◆ Work to be completed
Line by line, retype the material with nothing left out.

********

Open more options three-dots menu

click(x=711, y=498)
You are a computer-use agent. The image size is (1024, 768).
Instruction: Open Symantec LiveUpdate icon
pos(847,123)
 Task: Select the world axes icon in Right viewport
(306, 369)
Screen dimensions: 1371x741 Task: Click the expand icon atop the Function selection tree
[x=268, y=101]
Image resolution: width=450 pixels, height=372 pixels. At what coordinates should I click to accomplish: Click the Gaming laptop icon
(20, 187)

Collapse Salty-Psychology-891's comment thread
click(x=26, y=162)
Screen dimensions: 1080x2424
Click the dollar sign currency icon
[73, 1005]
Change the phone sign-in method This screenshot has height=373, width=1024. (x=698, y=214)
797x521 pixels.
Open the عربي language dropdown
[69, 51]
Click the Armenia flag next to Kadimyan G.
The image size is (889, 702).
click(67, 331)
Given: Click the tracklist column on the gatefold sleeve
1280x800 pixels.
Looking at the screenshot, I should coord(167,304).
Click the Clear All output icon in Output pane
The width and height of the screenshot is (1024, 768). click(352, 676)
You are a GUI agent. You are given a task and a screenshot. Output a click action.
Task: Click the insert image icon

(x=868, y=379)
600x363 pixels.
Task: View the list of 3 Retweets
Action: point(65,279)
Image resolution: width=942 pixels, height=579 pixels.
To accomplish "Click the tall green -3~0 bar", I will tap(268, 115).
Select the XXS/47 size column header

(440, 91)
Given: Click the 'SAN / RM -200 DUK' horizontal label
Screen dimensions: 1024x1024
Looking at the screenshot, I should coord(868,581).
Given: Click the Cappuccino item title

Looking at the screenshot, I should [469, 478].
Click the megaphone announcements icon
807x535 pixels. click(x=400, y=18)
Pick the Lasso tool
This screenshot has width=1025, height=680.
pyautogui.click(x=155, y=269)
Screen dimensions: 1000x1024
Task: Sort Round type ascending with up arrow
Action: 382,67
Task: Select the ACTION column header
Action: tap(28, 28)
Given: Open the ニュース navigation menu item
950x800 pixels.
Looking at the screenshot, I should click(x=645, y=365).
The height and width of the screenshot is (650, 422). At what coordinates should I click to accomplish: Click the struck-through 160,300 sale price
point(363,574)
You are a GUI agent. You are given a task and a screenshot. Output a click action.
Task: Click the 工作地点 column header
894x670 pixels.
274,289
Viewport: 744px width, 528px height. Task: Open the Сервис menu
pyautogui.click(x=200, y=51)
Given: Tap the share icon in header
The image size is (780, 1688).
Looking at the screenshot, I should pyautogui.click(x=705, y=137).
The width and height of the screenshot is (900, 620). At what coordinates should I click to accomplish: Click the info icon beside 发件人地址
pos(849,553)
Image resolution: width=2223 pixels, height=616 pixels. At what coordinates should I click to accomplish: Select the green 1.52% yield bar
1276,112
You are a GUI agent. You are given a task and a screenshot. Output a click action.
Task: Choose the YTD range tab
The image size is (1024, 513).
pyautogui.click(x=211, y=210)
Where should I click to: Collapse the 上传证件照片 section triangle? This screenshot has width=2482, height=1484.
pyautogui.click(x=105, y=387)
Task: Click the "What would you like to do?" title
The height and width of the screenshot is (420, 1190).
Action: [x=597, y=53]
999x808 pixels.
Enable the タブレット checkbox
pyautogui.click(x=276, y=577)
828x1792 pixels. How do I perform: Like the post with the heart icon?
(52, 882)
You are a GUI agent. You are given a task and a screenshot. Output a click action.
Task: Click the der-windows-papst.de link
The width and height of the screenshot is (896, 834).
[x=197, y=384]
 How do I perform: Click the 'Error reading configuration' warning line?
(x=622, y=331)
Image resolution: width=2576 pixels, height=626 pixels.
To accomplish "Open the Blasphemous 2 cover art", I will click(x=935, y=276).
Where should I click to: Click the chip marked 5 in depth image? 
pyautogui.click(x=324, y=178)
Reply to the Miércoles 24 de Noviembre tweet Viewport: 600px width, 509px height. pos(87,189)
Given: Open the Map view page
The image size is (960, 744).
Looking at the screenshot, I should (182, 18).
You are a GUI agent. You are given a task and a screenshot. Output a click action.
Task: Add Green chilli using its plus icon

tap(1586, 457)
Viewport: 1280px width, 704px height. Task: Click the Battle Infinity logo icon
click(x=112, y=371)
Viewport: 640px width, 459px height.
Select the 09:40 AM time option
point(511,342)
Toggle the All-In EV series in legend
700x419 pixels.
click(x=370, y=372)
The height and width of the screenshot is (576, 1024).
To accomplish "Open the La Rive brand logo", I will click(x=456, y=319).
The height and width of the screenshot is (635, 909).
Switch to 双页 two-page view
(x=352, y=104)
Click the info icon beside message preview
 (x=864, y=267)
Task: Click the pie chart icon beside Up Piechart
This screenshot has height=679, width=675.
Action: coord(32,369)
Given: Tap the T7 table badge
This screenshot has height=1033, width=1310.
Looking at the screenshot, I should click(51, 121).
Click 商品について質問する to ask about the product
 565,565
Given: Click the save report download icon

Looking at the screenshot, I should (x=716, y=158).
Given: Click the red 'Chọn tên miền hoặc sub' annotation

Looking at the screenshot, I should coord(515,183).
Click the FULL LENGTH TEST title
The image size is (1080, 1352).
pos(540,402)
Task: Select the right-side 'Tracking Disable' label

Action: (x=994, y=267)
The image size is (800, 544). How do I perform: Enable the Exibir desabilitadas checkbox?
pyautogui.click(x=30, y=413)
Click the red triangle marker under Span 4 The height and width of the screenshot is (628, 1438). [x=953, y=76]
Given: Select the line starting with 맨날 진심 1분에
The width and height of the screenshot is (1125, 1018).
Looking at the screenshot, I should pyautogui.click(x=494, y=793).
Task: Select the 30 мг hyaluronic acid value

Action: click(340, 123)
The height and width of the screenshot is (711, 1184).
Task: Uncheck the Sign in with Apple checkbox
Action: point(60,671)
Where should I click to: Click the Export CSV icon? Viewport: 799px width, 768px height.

********

◆ Completed exercise
Open more options three-dots menu

click(x=711, y=498)
You are a computer-use agent. The image size is (1024, 768).
Instruction: Open Symantec LiveUpdate icon
pos(847,123)
 Task: Select the world axes icon in Right viewport
(306, 369)
Screen dimensions: 1371x741 Task: Click the expand icon atop the Function selection tree
[x=268, y=101]
Image resolution: width=450 pixels, height=372 pixels. At what coordinates should I click to accomplish: Click the Gaming laptop icon
(20, 187)

Collapse Salty-Psychology-891's comment thread
click(x=26, y=162)
Screen dimensions: 1080x2424
Click the dollar sign currency icon
[73, 1005]
Change the phone sign-in method This screenshot has height=373, width=1024. (x=698, y=214)
797x521 pixels.
Open the عربي language dropdown
[69, 51]
Click the Armenia flag next to Kadimyan G.
The image size is (889, 702).
click(67, 331)
Given: Click the tracklist column on the gatefold sleeve
1280x800 pixels.
Looking at the screenshot, I should coord(167,304).
Click the Clear All output icon in Output pane
The width and height of the screenshot is (1024, 768). click(352, 676)
You are a GUI agent. You are given a task and a screenshot. Output a click action.
Task: Click the insert image icon

(x=868, y=379)
600x363 pixels.
Task: View the list of 3 Retweets
Action: point(65,279)
Image resolution: width=942 pixels, height=579 pixels.
To accomplish "Click the tall green -3~0 bar", I will tap(268, 115).
Select the XXS/47 size column header

(440, 91)
Given: Click the 'SAN / RM -200 DUK' horizontal label
Screen dimensions: 1024x1024
Looking at the screenshot, I should coord(868,581).
Given: Click the Cappuccino item title

Looking at the screenshot, I should [469, 478].
Click the megaphone announcements icon
807x535 pixels. click(x=400, y=18)
Pick the Lasso tool
This screenshot has width=1025, height=680.
pyautogui.click(x=155, y=269)
Screen dimensions: 1000x1024
Task: Sort Round type ascending with up arrow
Action: 382,67
Task: Select the ACTION column header
Action: tap(28, 28)
Given: Open the ニュース navigation menu item
950x800 pixels.
Looking at the screenshot, I should click(x=645, y=365).
The height and width of the screenshot is (650, 422). At what coordinates should I click to accomplish: Click the struck-through 160,300 sale price
point(363,574)
You are a GUI agent. You are given a task and a screenshot. Output a click action.
Task: Click the 工作地点 column header
894x670 pixels.
274,289
Viewport: 744px width, 528px height. Task: Open the Сервис menu
pyautogui.click(x=200, y=51)
Given: Tap the share icon in header
The image size is (780, 1688).
Looking at the screenshot, I should pyautogui.click(x=705, y=137).
The width and height of the screenshot is (900, 620). At what coordinates should I click to accomplish: Click the info icon beside 发件人地址
pos(849,553)
Image resolution: width=2223 pixels, height=616 pixels. At what coordinates should I click to accomplish: Select the green 1.52% yield bar
1276,112
You are a GUI agent. You are given a task and a screenshot. Output a click action.
Task: Choose the YTD range tab
The image size is (1024, 513).
pyautogui.click(x=211, y=210)
Where should I click to: Collapse the 上传证件照片 section triangle? This screenshot has width=2482, height=1484.
pyautogui.click(x=105, y=387)
Task: Click the "What would you like to do?" title
The height and width of the screenshot is (420, 1190).
Action: [x=597, y=53]
999x808 pixels.
Enable the タブレット checkbox
pyautogui.click(x=276, y=577)
828x1792 pixels. How do I perform: Like the post with the heart icon?
(52, 882)
You are a GUI agent. You are given a task and a screenshot. Output a click action.
Task: Click the der-windows-papst.de link
The width and height of the screenshot is (896, 834).
[x=197, y=384]
 How do I perform: Click the 'Error reading configuration' warning line?
(x=622, y=331)
Image resolution: width=2576 pixels, height=626 pixels.
To accomplish "Open the Blasphemous 2 cover art", I will click(x=935, y=276).
Where should I click to: Click the chip marked 5 in depth image? 
pyautogui.click(x=324, y=178)
Reply to the Miércoles 24 de Noviembre tweet Viewport: 600px width, 509px height. pos(87,189)
Given: Open the Map view page
The image size is (960, 744).
Looking at the screenshot, I should (182, 18).
You are a GUI agent. You are given a task and a screenshot. Output a click action.
Task: Add Green chilli using its plus icon

tap(1586, 457)
Viewport: 1280px width, 704px height. Task: Click the Battle Infinity logo icon
click(x=112, y=371)
Viewport: 640px width, 459px height.
Select the 09:40 AM time option
point(511,342)
Toggle the All-In EV series in legend
700x419 pixels.
click(x=370, y=372)
The height and width of the screenshot is (576, 1024).
To accomplish "Open the La Rive brand logo", I will click(x=456, y=319).
The height and width of the screenshot is (635, 909).
Switch to 双页 two-page view
(x=352, y=104)
Click the info icon beside message preview
 (x=864, y=267)
Task: Click the pie chart icon beside Up Piechart
This screenshot has height=679, width=675.
Action: coord(32,369)
Given: Tap the T7 table badge
This screenshot has height=1033, width=1310.
Looking at the screenshot, I should click(51, 121).
Click 商品について質問する to ask about the product
 565,565
Given: Click the save report download icon

Looking at the screenshot, I should (x=716, y=158).
Given: Click the red 'Chọn tên miền hoặc sub' annotation

Looking at the screenshot, I should coord(515,183).
Click the FULL LENGTH TEST title
The image size is (1080, 1352).
pos(540,402)
Task: Select the right-side 'Tracking Disable' label

Action: (x=994, y=267)
The image size is (800, 544). How do I perform: Enable the Exibir desabilitadas checkbox?
pyautogui.click(x=30, y=413)
Click the red triangle marker under Span 4 The height and width of the screenshot is (628, 1438). [x=953, y=76]
Given: Select the line starting with 맨날 진심 1분에
The width and height of the screenshot is (1125, 1018).
Looking at the screenshot, I should pyautogui.click(x=494, y=793).
Task: Select the 30 мг hyaluronic acid value

Action: click(340, 123)
The height and width of the screenshot is (711, 1184).
Task: Uncheck the Sign in with Apple checkbox
Action: point(60,671)
Where should I click to: Click the Export CSV icon? Viewport: 799px width, 768px height.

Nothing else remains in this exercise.